▶ _Dataset records_:

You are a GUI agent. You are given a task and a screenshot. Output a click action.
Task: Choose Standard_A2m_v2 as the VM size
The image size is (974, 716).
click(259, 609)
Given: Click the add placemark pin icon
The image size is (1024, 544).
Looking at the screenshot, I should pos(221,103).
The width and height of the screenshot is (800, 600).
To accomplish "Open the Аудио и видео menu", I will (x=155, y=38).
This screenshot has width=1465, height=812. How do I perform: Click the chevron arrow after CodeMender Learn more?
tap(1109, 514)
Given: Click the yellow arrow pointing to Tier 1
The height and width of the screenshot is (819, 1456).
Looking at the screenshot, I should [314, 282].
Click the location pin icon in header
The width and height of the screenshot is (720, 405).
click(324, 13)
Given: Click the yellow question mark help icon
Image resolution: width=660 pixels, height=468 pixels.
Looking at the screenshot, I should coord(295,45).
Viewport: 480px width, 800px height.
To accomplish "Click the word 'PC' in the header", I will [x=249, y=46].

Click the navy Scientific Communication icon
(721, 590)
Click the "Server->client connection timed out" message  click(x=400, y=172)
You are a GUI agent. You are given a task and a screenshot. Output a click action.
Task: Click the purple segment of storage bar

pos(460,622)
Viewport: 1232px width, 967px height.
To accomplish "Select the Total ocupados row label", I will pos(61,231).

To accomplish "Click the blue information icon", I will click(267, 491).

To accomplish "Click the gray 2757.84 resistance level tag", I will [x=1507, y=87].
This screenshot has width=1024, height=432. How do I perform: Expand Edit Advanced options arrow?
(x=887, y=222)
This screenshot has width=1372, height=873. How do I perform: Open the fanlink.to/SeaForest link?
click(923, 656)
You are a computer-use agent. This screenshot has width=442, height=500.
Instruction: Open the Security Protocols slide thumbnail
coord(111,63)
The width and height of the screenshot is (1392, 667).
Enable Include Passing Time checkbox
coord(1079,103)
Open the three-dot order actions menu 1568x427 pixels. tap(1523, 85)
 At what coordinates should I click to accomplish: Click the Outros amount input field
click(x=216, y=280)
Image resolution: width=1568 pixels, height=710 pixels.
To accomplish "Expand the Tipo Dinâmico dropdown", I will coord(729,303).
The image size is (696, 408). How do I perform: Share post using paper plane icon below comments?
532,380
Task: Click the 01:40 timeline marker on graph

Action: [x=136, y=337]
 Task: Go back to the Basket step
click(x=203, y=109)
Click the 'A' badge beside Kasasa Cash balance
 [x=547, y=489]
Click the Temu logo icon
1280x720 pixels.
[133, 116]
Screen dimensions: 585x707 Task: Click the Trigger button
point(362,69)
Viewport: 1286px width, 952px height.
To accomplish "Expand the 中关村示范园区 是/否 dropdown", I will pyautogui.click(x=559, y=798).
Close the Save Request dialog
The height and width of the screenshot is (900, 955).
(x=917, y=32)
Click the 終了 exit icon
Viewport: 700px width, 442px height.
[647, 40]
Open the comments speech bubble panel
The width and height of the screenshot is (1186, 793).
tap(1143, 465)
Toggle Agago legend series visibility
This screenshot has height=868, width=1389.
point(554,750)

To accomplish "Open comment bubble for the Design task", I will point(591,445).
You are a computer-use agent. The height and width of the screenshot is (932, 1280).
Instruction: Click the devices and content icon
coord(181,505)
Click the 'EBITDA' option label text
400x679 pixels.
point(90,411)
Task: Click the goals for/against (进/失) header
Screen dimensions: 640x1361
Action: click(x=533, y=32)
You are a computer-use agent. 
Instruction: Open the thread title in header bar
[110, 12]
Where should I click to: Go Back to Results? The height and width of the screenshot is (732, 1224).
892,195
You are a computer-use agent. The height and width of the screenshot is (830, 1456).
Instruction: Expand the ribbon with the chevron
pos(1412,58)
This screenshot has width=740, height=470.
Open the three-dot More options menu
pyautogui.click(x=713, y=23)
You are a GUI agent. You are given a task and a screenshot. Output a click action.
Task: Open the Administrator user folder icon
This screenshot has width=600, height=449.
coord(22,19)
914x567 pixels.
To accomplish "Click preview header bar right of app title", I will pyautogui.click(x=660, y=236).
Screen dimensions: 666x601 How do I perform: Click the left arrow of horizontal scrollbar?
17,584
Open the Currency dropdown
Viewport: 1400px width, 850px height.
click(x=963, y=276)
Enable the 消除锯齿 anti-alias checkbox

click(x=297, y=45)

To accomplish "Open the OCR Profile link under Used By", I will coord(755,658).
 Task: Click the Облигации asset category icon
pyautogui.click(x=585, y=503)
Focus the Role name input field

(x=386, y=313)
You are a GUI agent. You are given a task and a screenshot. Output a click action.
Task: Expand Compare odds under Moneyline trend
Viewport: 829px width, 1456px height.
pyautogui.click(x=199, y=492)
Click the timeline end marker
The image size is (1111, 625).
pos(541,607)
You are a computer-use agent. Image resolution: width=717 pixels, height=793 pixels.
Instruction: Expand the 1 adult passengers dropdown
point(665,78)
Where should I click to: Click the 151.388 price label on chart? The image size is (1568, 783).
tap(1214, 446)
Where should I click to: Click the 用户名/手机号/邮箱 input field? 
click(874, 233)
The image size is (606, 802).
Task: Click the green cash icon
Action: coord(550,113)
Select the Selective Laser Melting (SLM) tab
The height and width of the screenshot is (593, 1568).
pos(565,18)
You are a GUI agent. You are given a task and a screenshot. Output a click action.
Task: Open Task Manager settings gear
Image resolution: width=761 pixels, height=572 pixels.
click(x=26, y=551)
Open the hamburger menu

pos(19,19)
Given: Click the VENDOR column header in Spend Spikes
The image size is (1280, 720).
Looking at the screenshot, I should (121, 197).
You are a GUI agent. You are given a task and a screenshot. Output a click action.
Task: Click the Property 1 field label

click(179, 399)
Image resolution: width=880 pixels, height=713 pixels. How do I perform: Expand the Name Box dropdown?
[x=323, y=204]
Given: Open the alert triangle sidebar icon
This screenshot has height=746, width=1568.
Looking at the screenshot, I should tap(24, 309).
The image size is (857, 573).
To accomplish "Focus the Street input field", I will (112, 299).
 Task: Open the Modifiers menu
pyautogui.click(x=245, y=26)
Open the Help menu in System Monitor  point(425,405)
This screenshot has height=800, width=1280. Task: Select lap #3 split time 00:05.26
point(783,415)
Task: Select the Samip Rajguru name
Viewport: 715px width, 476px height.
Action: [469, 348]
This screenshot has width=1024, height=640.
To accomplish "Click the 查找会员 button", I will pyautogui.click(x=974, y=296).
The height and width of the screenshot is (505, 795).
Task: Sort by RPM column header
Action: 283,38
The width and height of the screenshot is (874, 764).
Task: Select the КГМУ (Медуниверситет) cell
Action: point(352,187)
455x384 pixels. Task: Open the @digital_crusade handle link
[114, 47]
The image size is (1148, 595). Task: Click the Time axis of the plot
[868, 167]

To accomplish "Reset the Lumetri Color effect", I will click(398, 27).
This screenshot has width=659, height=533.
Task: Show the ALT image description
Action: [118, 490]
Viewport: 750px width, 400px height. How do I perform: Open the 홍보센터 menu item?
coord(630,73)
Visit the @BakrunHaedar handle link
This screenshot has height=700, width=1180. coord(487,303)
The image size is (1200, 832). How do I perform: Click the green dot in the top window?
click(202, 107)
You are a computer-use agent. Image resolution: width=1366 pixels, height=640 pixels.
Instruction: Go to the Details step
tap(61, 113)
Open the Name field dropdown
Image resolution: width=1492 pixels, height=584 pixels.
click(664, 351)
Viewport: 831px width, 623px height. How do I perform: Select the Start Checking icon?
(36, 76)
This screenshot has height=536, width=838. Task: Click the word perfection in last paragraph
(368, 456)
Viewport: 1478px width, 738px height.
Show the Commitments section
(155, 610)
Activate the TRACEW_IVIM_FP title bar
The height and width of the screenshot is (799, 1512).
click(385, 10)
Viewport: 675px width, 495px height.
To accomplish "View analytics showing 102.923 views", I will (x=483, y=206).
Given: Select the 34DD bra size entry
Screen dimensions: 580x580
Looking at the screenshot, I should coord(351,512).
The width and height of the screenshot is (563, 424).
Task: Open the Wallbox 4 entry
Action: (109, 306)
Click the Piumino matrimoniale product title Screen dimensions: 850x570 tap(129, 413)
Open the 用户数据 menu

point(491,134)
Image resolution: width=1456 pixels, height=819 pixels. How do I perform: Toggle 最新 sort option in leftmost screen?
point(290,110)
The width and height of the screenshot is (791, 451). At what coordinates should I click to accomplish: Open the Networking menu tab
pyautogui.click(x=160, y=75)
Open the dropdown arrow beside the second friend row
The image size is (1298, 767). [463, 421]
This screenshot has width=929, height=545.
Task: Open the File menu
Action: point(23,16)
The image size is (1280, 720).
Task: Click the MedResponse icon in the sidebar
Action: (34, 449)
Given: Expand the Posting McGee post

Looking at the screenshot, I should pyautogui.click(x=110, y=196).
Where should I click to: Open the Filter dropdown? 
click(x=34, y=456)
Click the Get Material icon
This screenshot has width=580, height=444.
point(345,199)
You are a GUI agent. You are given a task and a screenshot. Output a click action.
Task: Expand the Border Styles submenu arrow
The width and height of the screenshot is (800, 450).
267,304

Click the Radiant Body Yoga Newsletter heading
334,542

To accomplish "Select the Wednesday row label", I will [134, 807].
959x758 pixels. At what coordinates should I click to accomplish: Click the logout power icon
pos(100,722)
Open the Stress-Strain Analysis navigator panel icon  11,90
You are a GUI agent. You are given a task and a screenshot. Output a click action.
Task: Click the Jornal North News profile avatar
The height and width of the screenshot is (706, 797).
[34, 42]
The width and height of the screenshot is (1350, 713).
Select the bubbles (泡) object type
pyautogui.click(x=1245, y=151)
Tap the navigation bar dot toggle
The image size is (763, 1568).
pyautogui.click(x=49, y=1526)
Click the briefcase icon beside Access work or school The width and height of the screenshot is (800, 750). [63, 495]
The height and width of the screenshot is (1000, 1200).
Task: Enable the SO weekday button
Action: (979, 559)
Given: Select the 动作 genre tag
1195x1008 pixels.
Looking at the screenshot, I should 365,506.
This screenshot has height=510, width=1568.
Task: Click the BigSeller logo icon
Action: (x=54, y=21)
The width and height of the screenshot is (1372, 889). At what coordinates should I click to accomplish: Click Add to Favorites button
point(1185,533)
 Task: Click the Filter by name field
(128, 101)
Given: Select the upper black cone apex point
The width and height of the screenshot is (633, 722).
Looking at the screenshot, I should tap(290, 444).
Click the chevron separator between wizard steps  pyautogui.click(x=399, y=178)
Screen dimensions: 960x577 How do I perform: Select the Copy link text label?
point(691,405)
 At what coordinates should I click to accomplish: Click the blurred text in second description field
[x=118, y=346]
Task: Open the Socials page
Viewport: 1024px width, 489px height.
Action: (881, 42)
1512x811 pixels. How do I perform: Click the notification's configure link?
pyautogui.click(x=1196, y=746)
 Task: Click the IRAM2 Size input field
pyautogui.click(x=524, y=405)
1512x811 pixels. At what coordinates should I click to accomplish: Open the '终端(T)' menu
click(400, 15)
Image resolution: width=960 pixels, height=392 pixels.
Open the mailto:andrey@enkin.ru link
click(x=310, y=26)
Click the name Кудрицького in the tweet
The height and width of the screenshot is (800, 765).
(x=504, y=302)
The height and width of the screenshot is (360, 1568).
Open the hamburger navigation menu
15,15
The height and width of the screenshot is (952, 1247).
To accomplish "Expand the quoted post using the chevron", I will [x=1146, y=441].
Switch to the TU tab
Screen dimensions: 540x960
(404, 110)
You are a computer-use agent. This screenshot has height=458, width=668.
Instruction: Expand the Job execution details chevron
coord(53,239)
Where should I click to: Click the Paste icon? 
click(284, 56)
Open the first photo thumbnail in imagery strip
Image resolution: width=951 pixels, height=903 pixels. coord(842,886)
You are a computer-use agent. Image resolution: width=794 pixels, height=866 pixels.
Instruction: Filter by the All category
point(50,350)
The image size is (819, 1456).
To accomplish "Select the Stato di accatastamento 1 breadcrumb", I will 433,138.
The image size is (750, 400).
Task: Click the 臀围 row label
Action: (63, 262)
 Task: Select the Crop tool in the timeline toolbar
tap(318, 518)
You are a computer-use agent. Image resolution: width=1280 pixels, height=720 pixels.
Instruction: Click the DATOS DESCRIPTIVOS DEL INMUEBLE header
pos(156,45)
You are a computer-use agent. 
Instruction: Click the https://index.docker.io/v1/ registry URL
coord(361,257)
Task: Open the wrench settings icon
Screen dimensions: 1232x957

▶ _Try it_: Report every line of the data above that contains the string "settings" by copying it in full.

▶ _Answer space_:
Task: Open Task Manager settings gear
Task: Open the wrench settings icon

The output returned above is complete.